## REQUIREMENT
Starting with the line where "Click the HID devices gamepad icon" appears, print every line through the end of the entries below exactly as it stands, and leave out the pictures.

(Stored data)
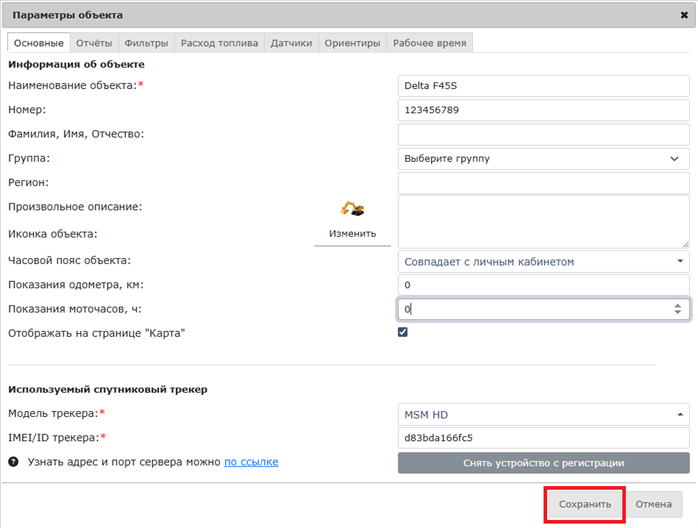Viewport: 698px width, 528px height.
Task: Follow the по ссылке link
Action: click(x=251, y=462)
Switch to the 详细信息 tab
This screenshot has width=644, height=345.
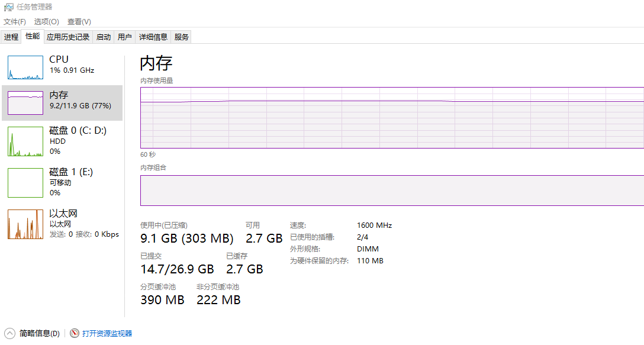click(x=153, y=37)
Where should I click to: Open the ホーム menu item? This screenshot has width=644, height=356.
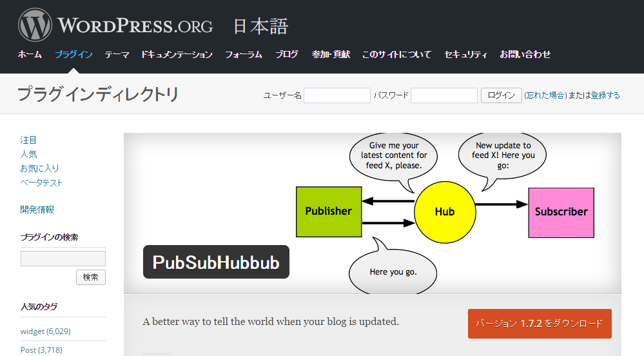point(30,55)
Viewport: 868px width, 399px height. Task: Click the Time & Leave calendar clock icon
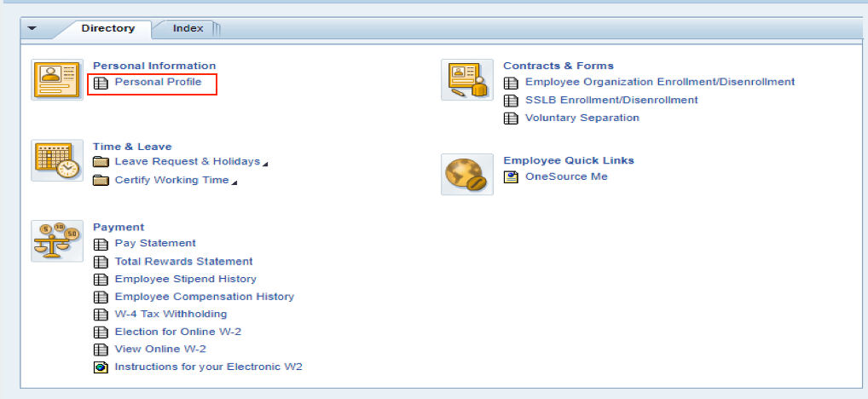[57, 160]
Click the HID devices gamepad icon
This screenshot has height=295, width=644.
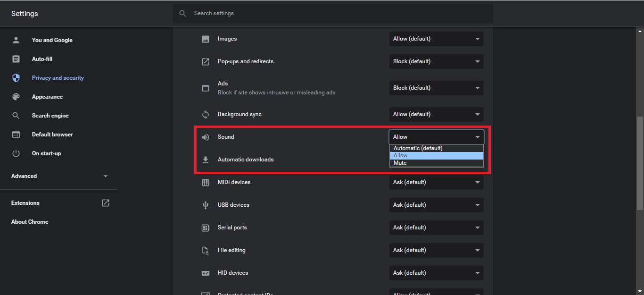[x=206, y=273]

## TASK OUTPUT
Click the HID devices gamepad icon
This screenshot has height=295, width=644.
[x=206, y=273]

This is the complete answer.